### DATA SUPPLIED ###

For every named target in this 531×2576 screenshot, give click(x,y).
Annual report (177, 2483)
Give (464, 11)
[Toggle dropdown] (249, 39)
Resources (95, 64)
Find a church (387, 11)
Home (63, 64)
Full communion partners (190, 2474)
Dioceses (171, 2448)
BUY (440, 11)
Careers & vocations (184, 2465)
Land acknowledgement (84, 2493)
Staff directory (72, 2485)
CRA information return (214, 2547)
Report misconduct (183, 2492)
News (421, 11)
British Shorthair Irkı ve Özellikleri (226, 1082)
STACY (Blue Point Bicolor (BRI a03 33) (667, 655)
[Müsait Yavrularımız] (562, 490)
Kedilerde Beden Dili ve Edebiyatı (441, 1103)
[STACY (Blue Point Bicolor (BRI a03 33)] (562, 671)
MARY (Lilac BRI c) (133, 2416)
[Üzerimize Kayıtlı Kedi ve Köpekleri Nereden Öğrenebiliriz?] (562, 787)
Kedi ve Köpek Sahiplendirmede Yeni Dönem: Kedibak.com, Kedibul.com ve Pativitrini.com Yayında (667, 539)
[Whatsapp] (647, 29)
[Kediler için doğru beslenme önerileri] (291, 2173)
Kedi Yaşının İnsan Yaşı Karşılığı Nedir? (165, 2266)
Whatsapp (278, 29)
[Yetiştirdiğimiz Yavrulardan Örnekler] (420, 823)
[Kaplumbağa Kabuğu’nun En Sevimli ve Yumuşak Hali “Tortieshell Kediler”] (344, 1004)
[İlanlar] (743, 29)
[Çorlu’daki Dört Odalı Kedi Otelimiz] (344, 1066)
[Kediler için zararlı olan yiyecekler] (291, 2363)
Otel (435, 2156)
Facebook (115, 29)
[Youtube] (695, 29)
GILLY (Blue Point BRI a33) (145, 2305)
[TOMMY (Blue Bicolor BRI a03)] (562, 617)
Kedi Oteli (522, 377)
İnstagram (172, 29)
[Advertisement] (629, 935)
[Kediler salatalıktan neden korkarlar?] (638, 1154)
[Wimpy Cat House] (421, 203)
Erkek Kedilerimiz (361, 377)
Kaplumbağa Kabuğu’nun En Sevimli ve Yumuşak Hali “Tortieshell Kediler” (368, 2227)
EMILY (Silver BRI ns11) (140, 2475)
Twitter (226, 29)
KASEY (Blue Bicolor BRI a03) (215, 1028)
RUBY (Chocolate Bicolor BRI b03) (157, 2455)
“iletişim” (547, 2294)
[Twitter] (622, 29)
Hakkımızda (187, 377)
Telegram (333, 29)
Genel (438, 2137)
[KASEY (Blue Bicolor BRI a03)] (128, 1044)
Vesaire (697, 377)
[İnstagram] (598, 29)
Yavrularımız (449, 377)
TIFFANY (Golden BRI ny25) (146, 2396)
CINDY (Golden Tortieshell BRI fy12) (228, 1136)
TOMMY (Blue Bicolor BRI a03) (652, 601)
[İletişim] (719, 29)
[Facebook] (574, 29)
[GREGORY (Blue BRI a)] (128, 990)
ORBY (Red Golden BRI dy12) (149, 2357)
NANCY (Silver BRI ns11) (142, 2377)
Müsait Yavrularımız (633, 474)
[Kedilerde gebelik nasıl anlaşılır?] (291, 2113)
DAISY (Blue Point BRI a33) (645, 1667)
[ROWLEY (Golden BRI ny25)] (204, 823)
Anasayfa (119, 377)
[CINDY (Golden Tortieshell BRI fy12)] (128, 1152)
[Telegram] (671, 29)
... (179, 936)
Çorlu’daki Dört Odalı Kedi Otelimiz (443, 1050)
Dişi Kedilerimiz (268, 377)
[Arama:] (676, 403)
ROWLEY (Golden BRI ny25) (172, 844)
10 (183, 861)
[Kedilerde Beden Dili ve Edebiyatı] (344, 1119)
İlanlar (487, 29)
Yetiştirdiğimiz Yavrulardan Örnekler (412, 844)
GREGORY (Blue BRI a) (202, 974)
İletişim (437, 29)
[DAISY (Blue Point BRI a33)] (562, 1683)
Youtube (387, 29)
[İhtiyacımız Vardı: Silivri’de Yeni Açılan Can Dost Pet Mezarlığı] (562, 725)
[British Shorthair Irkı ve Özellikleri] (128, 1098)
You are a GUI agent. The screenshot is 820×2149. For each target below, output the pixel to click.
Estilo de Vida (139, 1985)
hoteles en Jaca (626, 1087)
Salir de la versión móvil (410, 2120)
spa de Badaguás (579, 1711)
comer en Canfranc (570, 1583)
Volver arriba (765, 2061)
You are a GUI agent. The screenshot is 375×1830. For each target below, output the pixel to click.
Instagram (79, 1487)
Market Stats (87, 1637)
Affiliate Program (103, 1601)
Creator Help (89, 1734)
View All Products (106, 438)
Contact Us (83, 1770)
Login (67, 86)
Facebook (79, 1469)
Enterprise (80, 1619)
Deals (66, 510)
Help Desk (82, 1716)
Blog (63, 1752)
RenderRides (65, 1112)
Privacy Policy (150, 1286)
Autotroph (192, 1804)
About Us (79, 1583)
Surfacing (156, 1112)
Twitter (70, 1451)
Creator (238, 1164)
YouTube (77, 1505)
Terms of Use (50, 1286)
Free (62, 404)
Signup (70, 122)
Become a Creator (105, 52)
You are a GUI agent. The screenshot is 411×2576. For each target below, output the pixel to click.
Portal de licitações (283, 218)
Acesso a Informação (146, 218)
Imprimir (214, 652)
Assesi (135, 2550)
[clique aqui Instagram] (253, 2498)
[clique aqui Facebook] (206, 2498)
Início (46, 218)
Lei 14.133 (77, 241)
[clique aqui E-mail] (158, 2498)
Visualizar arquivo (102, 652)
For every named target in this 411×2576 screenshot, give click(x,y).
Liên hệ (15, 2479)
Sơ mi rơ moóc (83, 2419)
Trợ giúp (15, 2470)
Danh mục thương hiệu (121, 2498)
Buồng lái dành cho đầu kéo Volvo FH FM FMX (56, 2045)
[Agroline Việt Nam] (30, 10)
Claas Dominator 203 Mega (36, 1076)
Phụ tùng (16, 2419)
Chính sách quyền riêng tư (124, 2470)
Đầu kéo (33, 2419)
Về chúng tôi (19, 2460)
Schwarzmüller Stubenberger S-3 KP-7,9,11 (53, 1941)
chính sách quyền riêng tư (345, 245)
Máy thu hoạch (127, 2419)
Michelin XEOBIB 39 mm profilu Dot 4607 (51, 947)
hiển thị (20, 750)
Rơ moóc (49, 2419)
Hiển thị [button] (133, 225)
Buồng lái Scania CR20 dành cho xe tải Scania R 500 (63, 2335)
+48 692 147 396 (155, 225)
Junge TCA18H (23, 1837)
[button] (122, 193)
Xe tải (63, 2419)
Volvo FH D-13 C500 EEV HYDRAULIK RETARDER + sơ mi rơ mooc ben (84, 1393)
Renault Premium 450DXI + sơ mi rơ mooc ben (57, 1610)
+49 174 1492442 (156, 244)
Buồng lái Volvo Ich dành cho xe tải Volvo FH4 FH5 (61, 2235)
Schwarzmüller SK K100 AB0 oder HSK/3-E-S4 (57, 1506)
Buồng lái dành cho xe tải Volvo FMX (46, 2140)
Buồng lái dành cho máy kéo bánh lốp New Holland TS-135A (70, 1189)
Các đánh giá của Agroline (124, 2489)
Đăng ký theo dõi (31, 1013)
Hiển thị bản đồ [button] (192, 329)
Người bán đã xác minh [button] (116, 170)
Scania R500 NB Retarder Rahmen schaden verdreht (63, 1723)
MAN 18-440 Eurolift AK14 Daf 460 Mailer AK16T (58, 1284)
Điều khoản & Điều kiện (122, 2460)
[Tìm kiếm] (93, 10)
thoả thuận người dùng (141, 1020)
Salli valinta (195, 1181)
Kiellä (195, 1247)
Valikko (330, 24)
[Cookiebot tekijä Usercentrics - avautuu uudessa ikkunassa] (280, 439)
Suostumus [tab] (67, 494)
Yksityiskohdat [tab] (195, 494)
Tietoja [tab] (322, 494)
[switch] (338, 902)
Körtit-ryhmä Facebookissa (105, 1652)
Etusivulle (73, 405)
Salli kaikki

###

EXERCISE: Each line in the records above with "ROWLEY" must be returned.

SOLVED PROBLEM:
[ROWLEY (Golden BRI ny25)] (204, 823)
ROWLEY (Golden BRI ny25) (172, 844)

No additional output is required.